Richard Strauss’s orchestral richness and opulence coupled with the period Viennese setting of the work led to ARABELLA being falsely pigeonholed as a light-hearted comedy of errors from its 1933 premiere onwards. In the estimation of Tobias Kratzer, however, who triumphed at the Deutsche Oper with his production of Alexander von Zemlinsky’s THE DWARF, this final collaboration between Strauss and Hugo von Hofmannsthal marks a collision of two world views: the traditional roles of men and women on the one hand – as expressed in Arabella’s famous solo “Und du sollst mein Gebieter sein” – and a modern idea of social interaction on the other – as illustrated by Zdenka with her questioning of gender-based identities. Here, Kratzer turns the spotlight on this disunity between the various character portrayals in ARABELLA and explores these role-specific tensions on a continuum stretching from 19th-century Vienna to the present day. In the category of stage design, Manuel Braun, Jonas Dahl and Rainer Sellmaier were honoured with the renowned German Theatre Award DER FAUST 2023 for this production.

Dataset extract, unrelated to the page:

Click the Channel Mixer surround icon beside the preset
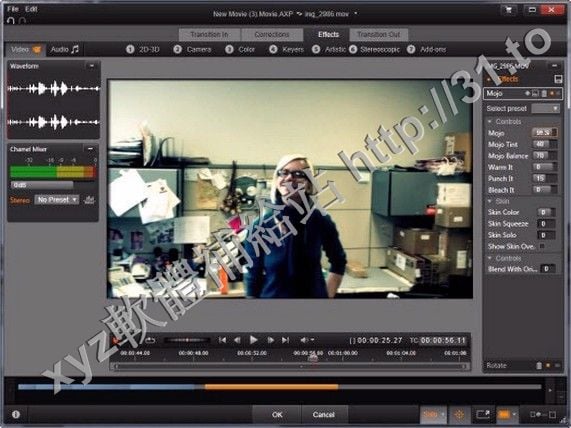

In this recording, under the baton of Sir Donald Runnicles, you will experience Albert Pesendorfer, Doris Soffel, Sara Jakubiak, Elena Tsallagova, Russell Braun, Robert Watson, Thomas Blondelle, Kyle Miller, Tyler Zimmerman, Hye-Young Moon, Lexi Hutton, Jörg Schörner and others, as well as the chorus and orchestra of the Deutsche Oper Berlin. The performances on 18 and 23 March 2023 were recorded by rbb Kultur and Naxos for this DVD.

We would like to thank the Naxos label for the great collaboration over the past few years, which documents recordings of DER ZWERG, DAS WUNDER DER HELIANE, FRANCESCA DA RIMINI, DER RING DES NIBELUNGEN, DER SCHATZGRÄBER, DIE MEISTERSINGER VON NÜRNBERG and ANTIKRIST. Richard Strauss' ARABELLA and INTERMEZZO will be released in the course of 2025.



Closing date: 22 December 2024. The winners will be informed by email on 23 December 2024. The DVDs will then be sent by post. There is no right of appeal.